-- MATERIAL TO PROCESS follows --

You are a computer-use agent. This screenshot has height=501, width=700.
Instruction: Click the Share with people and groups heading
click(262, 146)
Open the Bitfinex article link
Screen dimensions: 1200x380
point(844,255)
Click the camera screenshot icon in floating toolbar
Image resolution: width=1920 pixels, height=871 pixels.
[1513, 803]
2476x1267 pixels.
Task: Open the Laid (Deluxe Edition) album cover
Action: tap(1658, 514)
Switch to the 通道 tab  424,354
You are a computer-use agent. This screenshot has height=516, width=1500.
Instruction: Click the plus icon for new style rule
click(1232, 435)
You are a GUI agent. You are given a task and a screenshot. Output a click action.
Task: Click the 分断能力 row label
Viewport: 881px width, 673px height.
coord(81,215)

-- MATERIAL TO PROCESS concluded --

- _YOUR TASK_
Only one stretch of the records above is wanted: the lines between the one holding "Screen dimensions: 1200x380" and the one holding "Switch to the", inclusive, reproduced exactly.

- _EXERCISE RESULT_
Screen dimensions: 1200x380
point(844,255)
Click the camera screenshot icon in floating toolbar
Image resolution: width=1920 pixels, height=871 pixels.
[1513, 803]
2476x1267 pixels.
Task: Open the Laid (Deluxe Edition) album cover
Action: tap(1658, 514)
Switch to the 通道 tab  424,354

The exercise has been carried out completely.